Tuesday, March 22, 2011

On gunfire

My dad works for the State Department. Which is pretty cool. He's good at his job, and life never gets monotonous.

Which can occasionally be a bad thing.

Like when there are shoot-outs at their house.

The State Department tries to put their employees in decent houses. But, like my dad says, the problem is that drug lords like nice houses too. The hill behind my parents' house is referred to by consulate workers as "the killing field." Just one of the hazards of the job, I guess.

Anyway, one drug cartel made a hit on another this past Friday. Thank the Lord (literally, really) that both Dad and Mary were in North Dakota at the time.

Most of the time, I'm not scared about my family's safety. The State Department knows how to take care of their own, and my parents are smart people, and extremely dangerous situations really aren't super common. They have a safe room. And an alarm system. And walkie-talkies. But I do always have my cell phone with me. And after seeing these pictures, I'll be mentioning Dad and Mary's safety a little more often in my prayers.

Dad's Report: "When we got home Sunday night, we saw the damage from the shooting. These are photos of the house directly across the street from us, as well as some of the damage to our house. We were blessed - really - to be out of town at a funeral when it happened early Friday morning. There is not much damage to our house because it was pretty one-sided, more of an assassination than a shootout. The hit men stood on the hill alongside our house and fired more than a thousand large calibre rounds into the house across the street, then went in and finished them off. As they sprayed bullets at the neighbor, they also ended up hitting our house, an old satellite dish on our roof, and tore through the fence, fence posts, power, cable, and phone lines. The consulate staff picked up more than 100 spent cartridges in our patio."

 The house across the street (picture taken from my parents' house).

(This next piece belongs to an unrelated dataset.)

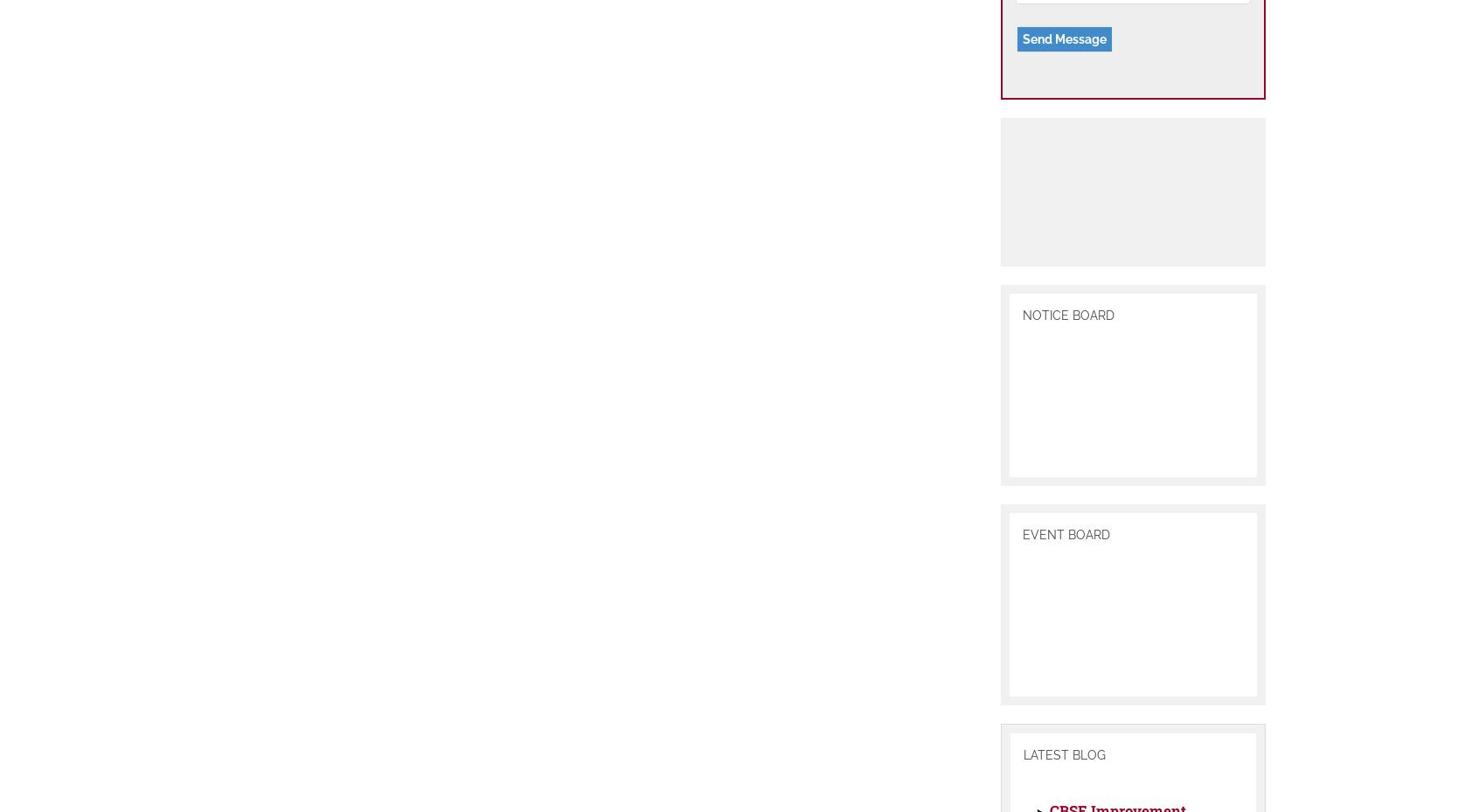  I want to click on 'CBSE Improvement Admission', so click(1047, 792).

The Whittaker home doesn't look nearly as bad, but still...
This is on their roof.

Bullets embedded in the walls of my parent's house, and holes in their chain link fence.

At first I wasn't sure why I was posting this. (Maybe to brag about what a dangerous and exciting career my dad has...) But as I was looking at these pictures and preparing to post them, I realized what it was I wanted to say. The thing that this experience, indirect though it was, has done for me is that it has made violence real.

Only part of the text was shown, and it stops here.